_ACTIVITY_. The entire listing below is to be transcribed without a single slip.

>>>>>

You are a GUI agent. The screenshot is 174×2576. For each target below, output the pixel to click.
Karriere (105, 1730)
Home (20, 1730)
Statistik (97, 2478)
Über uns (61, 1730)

<<<<<

_FINAL ANSWER_.
You are a GUI agent. The screenshot is 174×2576. For each target below, output the pixel to click.
Karriere (105, 1730)
Home (20, 1730)
Statistik (97, 2478)
Über uns (61, 1730)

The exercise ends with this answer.